About 75 people turned out at the University of Minnesota's Urban Research and Outreach Center (UROC), 2001 Plymouth Ave. N., to hear from Champion and others including State Sen. Jeff Hayden (DFL-62), the interim CEO of MNSure, Scott Leitz, Alex Tittle, equity director for the Minnesota Sports Facilities Authority, and others about happenings affecting the residents on the Northside. According to Champion and others, things are turning around for the area's residents, as additional monies and services are making their way to the community that some critics say has been an afterthought on the state level. But much of the news shared at the two-hour meeting could have been for residents of any part of the state, as the presentations were more state specific than neighborhood based.
MNSure's Leitz, speaking to the audience was as much about resurrecting the image of the health exchange as it was about providing information. Leitz took over as CEO when April Todd-Malmlov resigned in December amid harsh criticism that the exchange was being run poorly. To date, the exchange has signed up approximately 92,000 people, about two-thirds who were on either Minnesota Care or Medical Assistance. Leitz acknowledged the program's shortcomings, but said things are back on track with the goal of making sure everyone has access to affordable healthcare.
"It hasn't been the cleanest or easiest process to get into MNSure, but we're getting much better," said Leitz, noting that people who have signed up with the exchange have the lowest cost premiums in the nation. "We're doing everything we can to meet the needs at the local level. We don't want to just get people into health coverage, we want to improve the overall health of the community."
The deadline for all Americans to have health coverage as mandated by the Affordable Care Act is March 31.

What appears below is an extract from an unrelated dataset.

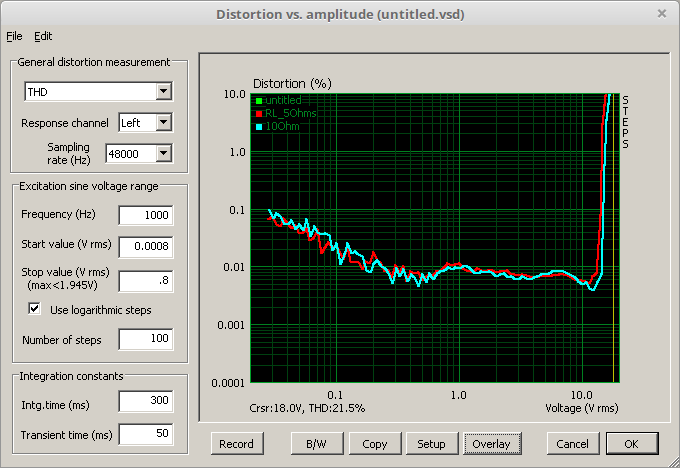
Task: Switch the graph with B/W button
Action: point(316,443)
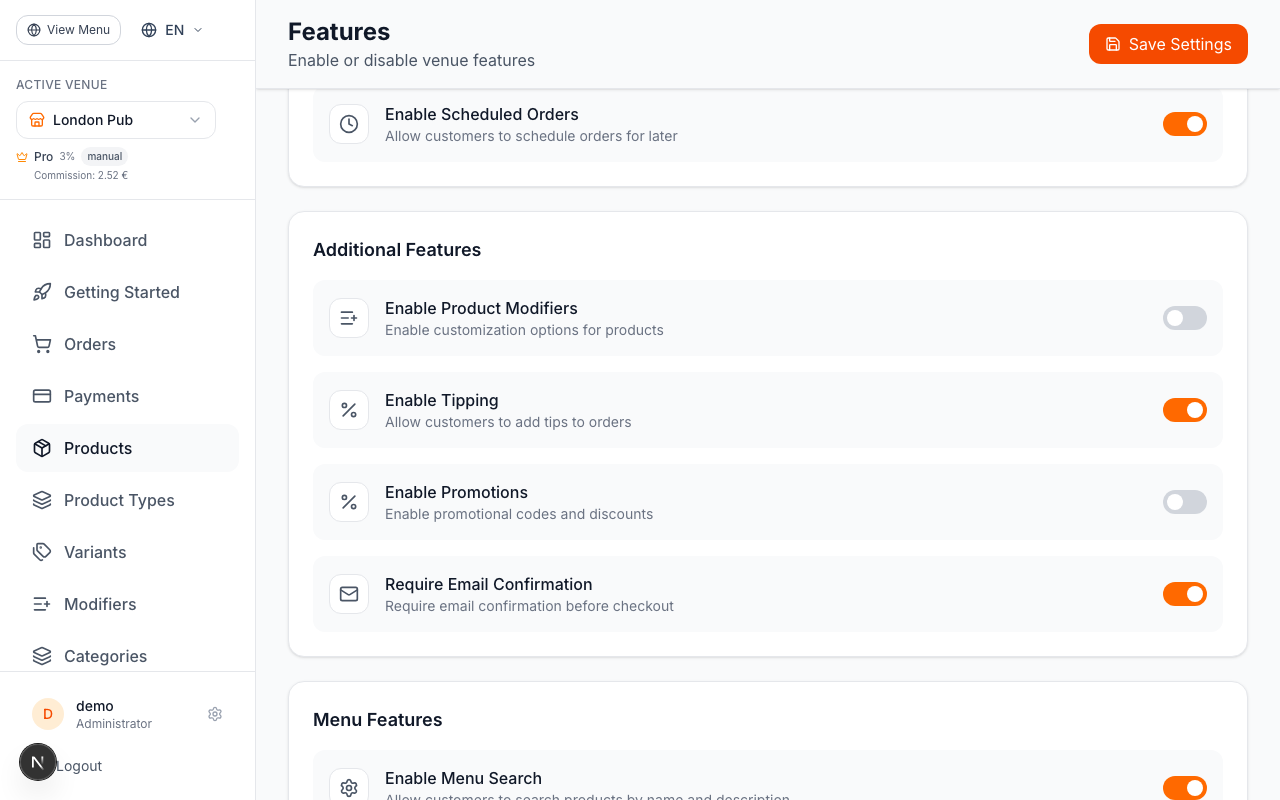
Task: Click the clock icon beside Enable Scheduled Orders
Action: (x=348, y=124)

In a meeting of wide-ranging topics, Hayden, who is the Senate's Deputy Majority Leader, discussed efforts to increase the state's minimum wage. The current minimum wage in the state is $6.15 – a wage lower than the federal rate of $7.25. Bills in the House and Senate seek to increase the wage, but the two bodies differ on the amount. The House has passed a bill to up the rate to $9.50, while the Senate is proposing a more modest increase to $7.75.
"But let's talk about the minimum wage as the floor and not the ceiling," said Hayden. "We really should be striving for a living wage."

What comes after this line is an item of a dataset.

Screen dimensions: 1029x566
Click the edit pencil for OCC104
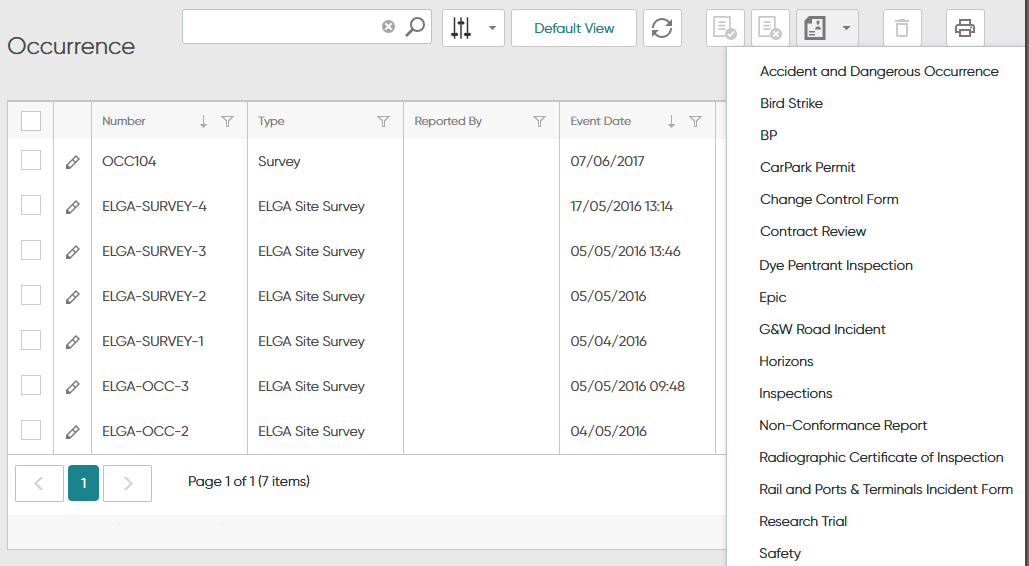click(x=72, y=162)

One industry that is paying a living wage is that of construction and Tittle of the Minnesota Sports Facilities Authority (MSFA) – the entity behind the construction, maintenance and operations of the new home of the Vikings – said many of those jobs are going to African-Americans and other minorities. According to the MSFA equity director, 34 percent of the $975 million project's workers are minority and 12 percent are women – both above stated goals.
"Time and again we see projects like this and we see all this work going on and very few (African-Americans) on the site," said Tittle, who said many of the workers are from north Minneapolis. "The construction industry is made up of white men who keep passing down this opportunity to their heirs. We've got to figure out how to infiltrate and sustain. I have a vested interest in the Northside. It's my hope that the stadium works for the Northside as well."
Tittle touted Thor Construction as one of the minority-owned firms contracted to work on the project.
"Who hires our people? We do," said Tittle. "We have the best opportunity to hire us, so it was very important to get Thor on the project."
Construction on the 65,000 seat multi-use stadium began in November and is expected to be complete by the start of the 2016 NFL season.
Other topics discussed at the town hall including housing, the Senate budget and criminal expungements.